● Records supplied:
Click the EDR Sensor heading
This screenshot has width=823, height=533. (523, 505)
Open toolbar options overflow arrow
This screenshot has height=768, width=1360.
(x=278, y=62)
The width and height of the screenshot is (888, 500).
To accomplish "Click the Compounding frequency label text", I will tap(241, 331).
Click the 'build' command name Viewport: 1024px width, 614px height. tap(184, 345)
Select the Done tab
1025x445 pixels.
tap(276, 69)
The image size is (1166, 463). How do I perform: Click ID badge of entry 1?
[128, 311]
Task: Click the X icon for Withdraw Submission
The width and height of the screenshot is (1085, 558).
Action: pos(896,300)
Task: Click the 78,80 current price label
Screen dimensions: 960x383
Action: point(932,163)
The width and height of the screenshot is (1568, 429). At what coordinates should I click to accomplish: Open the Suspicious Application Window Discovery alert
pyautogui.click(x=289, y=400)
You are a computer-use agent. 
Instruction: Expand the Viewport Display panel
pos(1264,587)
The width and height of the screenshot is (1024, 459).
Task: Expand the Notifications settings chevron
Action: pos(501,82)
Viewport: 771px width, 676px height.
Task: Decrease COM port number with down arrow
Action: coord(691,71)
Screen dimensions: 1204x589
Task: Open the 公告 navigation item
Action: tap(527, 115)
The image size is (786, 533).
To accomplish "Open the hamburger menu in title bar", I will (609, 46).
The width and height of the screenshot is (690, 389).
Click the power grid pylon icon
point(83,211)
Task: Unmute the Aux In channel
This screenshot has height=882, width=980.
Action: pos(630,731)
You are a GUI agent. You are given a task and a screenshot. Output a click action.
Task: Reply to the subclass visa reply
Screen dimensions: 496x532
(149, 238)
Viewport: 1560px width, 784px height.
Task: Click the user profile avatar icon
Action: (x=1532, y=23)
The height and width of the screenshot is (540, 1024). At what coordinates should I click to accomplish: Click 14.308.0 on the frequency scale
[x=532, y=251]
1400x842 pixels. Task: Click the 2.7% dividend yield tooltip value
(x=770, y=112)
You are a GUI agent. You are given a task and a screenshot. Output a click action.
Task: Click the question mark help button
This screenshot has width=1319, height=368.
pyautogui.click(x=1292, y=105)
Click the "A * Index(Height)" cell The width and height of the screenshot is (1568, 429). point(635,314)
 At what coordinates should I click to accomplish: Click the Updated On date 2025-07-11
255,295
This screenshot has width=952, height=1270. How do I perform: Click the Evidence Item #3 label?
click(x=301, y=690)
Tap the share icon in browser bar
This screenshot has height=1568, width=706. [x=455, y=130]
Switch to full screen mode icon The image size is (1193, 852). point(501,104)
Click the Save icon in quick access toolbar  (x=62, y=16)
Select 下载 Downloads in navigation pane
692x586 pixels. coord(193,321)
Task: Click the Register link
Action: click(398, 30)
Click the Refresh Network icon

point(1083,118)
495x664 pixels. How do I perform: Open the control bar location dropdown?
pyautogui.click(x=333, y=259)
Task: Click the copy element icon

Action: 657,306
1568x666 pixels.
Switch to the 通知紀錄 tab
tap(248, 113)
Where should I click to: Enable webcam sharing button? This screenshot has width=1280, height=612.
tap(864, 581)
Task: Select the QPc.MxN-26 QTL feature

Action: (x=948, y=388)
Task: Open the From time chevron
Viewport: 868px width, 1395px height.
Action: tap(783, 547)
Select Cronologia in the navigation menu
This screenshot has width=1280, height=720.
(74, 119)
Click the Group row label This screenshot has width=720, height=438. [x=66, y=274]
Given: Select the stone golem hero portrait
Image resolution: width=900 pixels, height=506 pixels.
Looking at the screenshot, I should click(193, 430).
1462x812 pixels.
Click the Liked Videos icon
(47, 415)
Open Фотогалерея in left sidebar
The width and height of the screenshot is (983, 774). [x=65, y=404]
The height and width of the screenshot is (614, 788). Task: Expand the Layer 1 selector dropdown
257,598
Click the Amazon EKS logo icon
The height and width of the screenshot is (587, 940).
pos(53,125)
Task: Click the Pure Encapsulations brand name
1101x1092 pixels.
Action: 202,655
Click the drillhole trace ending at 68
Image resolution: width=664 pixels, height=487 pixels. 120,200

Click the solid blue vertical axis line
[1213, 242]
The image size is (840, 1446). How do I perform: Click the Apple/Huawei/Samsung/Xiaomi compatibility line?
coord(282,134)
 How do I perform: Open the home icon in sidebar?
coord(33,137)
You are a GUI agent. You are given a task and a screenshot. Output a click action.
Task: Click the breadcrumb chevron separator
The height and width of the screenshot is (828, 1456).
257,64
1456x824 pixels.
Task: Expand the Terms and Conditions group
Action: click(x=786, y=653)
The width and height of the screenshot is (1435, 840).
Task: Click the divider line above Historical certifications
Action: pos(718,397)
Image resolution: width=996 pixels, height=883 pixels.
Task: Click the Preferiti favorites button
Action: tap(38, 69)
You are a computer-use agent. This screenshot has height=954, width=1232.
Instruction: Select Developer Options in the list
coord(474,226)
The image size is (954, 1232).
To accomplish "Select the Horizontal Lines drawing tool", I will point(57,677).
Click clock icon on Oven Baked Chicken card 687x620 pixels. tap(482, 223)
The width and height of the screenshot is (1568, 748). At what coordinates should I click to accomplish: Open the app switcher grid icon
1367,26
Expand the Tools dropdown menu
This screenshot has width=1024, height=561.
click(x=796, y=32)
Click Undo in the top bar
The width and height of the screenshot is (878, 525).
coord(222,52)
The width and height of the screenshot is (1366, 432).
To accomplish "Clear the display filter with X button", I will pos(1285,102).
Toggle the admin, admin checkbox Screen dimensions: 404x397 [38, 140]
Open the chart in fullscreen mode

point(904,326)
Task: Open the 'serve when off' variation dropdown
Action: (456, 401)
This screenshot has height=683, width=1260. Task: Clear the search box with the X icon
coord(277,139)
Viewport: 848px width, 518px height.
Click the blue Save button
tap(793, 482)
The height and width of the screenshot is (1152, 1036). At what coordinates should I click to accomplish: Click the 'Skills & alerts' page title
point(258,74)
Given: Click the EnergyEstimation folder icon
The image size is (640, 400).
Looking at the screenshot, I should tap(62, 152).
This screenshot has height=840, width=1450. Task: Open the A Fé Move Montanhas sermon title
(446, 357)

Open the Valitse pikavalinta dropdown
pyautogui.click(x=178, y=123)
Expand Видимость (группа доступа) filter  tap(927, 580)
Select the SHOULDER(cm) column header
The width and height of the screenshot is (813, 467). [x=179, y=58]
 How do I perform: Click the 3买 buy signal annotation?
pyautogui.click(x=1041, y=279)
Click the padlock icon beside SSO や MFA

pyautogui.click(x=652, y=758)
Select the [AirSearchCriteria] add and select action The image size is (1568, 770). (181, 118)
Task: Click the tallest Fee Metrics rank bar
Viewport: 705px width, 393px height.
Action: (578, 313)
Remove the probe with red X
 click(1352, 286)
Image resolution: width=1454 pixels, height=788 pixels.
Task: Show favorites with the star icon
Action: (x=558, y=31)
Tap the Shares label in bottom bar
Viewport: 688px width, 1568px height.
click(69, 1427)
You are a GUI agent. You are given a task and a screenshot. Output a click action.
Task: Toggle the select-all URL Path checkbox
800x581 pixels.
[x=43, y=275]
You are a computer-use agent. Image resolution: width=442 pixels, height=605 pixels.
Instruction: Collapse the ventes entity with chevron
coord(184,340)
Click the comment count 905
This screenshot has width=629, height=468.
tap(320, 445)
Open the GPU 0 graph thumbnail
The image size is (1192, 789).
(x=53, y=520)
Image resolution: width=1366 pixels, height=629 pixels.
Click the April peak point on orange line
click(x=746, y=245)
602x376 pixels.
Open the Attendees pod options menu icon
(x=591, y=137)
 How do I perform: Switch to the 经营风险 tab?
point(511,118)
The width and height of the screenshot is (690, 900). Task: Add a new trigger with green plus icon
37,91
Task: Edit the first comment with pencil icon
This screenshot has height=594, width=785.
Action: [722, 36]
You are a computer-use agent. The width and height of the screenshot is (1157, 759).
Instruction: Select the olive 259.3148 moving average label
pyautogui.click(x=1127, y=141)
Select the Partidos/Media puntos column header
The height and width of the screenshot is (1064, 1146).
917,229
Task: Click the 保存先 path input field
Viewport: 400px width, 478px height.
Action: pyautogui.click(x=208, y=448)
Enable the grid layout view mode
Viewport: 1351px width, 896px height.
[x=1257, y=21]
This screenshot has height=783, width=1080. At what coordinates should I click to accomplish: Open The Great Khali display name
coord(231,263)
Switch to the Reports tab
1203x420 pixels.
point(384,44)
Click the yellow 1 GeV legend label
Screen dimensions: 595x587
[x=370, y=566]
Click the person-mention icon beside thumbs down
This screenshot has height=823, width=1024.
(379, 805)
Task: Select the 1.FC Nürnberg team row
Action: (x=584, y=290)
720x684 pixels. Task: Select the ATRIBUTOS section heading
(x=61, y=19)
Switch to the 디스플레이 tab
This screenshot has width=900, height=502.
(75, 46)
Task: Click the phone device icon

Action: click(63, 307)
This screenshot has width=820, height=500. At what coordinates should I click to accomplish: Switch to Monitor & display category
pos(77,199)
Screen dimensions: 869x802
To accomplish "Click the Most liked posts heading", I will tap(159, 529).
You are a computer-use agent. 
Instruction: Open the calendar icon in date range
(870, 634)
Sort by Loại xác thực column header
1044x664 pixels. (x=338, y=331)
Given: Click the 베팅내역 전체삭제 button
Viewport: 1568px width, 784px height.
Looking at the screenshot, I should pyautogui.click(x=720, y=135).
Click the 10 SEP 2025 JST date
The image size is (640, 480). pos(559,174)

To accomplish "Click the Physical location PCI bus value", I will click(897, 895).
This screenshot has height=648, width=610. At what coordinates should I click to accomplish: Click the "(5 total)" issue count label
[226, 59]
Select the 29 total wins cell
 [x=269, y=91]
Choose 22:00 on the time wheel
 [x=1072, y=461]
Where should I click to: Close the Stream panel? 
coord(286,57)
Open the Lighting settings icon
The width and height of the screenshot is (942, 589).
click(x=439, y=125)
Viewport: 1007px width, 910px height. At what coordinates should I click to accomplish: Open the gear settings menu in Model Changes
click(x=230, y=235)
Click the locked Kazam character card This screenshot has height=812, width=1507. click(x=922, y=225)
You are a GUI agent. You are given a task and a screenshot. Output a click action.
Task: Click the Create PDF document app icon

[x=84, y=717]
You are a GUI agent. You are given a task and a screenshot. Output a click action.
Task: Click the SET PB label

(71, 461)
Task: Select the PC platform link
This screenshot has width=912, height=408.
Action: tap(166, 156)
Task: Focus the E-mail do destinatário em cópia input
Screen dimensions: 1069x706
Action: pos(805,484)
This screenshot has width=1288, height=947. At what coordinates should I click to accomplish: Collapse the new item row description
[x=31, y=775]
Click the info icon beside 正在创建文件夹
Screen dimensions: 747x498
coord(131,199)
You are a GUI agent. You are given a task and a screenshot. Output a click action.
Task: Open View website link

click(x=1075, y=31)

● Description of the task: Read the entries and show each line that mentions "card".

● Answer box:
Click clock icon on Oven Baked Chicken card 687x620 pixels. tap(482, 223)
Click the locked Kazam character card This screenshot has height=812, width=1507. click(x=922, y=225)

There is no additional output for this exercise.